The researchers found that parents were more likely to provide material support to their adult children when their children were leaving the labor market – especially if they left the labor market to pursue additional education. Conversely, when adult children transitioned from education into employment, parents were less likely to provide material support.

“Our work reveals that parents are responding to the needs of their children – but they also appear to be driven, at least in part, by social norms,” Manzoni says. “For example, adult children leaving the workforce to pursue additional education are likely to receive material support from their parents. Adult children who have been laid off are not as likely to receive material support from their parents. But both groups would benefit from the additional help. This suggests that parents view education as ‘good,’ and thus more deserving of material assistance.”

Instrumental support – help with day-to-day activities – only increased when adult children left the workforce altogether. This effect was driven almost entirely by adult children who left employment because they had a child.

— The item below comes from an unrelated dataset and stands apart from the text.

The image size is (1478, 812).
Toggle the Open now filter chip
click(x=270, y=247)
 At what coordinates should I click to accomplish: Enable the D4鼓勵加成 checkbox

The researchers found no relationship between employment transitions and emotional support.

“Our findings drive home the extent to which parents can provide meaningful support to their adult children as those children navigate the working world,” Manzoni says. “While this is a valuable resource for many people, it also illustrates one way that existing inequalities can be reinforced. Young adults who don’t have access to that kind of family support are at a significant disadvantage that can have significant consequences for them socially and professionally.”

The paper, “Young adults’ labour market transitions and intergenerational support in Germany,” is published in the journal European Sociological Review. The paper was co-authored by Michael Gebel, chair of methods of empirical social research at the University of Bamberg.